(Given entries)

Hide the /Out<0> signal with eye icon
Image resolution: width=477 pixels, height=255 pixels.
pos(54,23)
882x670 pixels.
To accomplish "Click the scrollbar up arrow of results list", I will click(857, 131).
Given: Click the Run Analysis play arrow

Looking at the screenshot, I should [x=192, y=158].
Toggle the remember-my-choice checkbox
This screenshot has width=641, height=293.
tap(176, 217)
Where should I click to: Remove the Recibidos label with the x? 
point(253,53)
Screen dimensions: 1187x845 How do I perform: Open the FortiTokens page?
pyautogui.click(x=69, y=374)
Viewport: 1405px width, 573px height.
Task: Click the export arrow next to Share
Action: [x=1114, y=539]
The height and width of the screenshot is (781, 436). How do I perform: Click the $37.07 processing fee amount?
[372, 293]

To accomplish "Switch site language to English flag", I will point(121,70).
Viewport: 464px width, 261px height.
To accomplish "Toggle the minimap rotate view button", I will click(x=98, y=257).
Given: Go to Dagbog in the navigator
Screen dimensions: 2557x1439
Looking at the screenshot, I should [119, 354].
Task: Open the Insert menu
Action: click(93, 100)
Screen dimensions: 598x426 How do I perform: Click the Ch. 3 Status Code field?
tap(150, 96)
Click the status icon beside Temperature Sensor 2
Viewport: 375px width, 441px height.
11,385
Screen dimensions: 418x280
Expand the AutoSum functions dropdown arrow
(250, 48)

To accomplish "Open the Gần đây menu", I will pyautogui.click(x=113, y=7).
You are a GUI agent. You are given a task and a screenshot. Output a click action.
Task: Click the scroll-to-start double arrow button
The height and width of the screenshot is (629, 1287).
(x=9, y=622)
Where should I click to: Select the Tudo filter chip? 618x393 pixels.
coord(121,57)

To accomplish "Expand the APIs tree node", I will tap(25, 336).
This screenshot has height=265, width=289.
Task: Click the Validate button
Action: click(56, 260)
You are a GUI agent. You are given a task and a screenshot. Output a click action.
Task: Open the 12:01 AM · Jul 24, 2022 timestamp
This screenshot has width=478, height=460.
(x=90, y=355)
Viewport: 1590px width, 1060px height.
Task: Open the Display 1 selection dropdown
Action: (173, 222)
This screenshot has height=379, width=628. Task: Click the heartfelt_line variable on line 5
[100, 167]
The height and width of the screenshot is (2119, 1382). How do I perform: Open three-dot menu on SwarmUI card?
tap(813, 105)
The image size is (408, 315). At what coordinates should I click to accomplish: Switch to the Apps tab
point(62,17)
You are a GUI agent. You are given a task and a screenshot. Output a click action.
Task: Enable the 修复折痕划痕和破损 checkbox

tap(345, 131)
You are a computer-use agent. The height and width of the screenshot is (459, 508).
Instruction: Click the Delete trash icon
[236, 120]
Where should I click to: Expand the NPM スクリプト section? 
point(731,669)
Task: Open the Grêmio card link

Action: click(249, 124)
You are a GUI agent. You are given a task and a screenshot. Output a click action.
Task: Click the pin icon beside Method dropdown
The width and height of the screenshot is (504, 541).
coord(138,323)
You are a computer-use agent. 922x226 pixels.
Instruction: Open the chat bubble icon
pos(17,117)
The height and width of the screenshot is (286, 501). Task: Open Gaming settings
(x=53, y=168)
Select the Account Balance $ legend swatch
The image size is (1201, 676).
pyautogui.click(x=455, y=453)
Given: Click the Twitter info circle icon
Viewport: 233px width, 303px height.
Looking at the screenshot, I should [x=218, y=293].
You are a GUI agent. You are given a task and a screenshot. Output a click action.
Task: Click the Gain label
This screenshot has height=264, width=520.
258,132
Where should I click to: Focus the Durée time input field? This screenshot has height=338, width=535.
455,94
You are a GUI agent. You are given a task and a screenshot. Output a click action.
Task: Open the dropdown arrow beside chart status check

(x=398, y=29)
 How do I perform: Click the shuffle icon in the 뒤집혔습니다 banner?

(End Given entries)

Task item: What is needed is a word-for-word restatement of every line from the one with "This screenshot has height=264, width=520." to the end of the entries above.

Answer to the problem:
This screenshot has height=264, width=520.
258,132
Where should I click to: Focus the Durée time input field? This screenshot has height=338, width=535.
455,94
You are a GUI agent. You are given a task and a screenshot. Output a click action.
Task: Open the dropdown arrow beside chart status check

(x=398, y=29)
 How do I perform: Click the shuffle icon in the 뒤집혔습니다 banner?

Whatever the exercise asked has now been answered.